The principal difficulty in such a program is the fact that to date very little published work7 exists on finding effective liquid theories for the supercritical state, and those few studies that do consider only atomic systems which are not all that close to the critical point. My goal is to develop "closure relations", approximate solutions to Eq. (1), that are accurate throughout the supercritical state, especially within the compressible regime, where the presence of inhomogeneities will likely require the use of glass-like (replica) methods.8 Additionally, there is considerable need for the development of molecular theories that can be applied in the supercritical regime. Having found a successful theory, it is straightforward (and quick!) to use the structure predicted by the theory to compute fluid thermodynamics (compressibilities,6dielectric constants9, local properties (local density enhancements and distributions,5,10 spectral shifts11), and dynamics (vibrational relaxation,12 solvation dynamics13) under the thermodynamic conditions for which the theory is valid. These results then can be compared to experimental results. Moreover, in this fashion the relationship between fluid structure and the measurable observable is made clear. Furthermore, such techniques may well provide inroads into understanding how details of the inter- and intramolecular interactions translate into mesoscopic order in the compressible regime.

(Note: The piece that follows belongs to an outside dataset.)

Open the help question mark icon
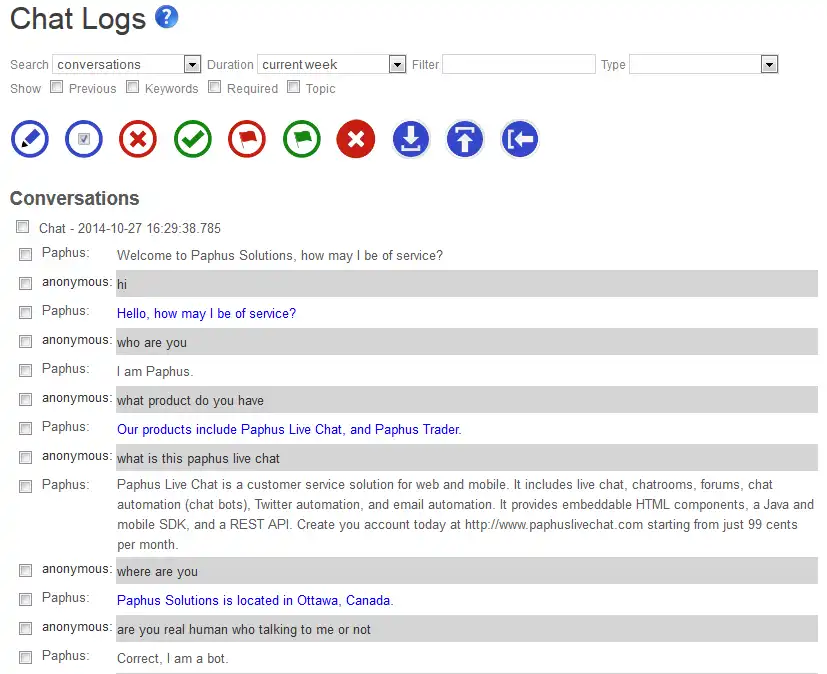The height and width of the screenshot is (674, 827). 167,17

Evaluating the success or failure of a particular closure requires comparison against accurate thermodynamic or dynamical results. Currently, the most accurate results are those obtained by molecular dynamics simulations. While simulations will play an important role in this work, the primary thrust is to develop theoretical methodologies that effectively build in the slow density fluctuations. The primary difficulty to be overcome in performing simulations in the compressible regime is that correlations in density fluctuations, which are necessarily large near the critical point, make simulations slow to converge and system-size dependent. As noted by Werthiem in reference to the difficulties involved in treating long-ranged forces, "the difficulties that arrive and the techniques used to overcome them involve questions that are quite properly problems of statistical mechanics rather than of computational technique".14 Here, density fluctuations become truculent through their many-body character; they extend over a mesoscopic length scale, thus requiring a simulation box that is much larger than the relevant mesoscopic distance. Furthermore, their collective dynamics are much slower than individual particle dynamics. In essence, a solute, or a tagged solvent molecule, that is found initially in a high-density region tends to stay there for a time that is long compared to the decay time of the velocity autocorrelation function in that environment. Thus, in a molecular dynamics simulation the tagged molecule essentially oversamples each local environment. Instead, we need a method that generates the appropriate local environments independently of the dynamics to be run in each environment.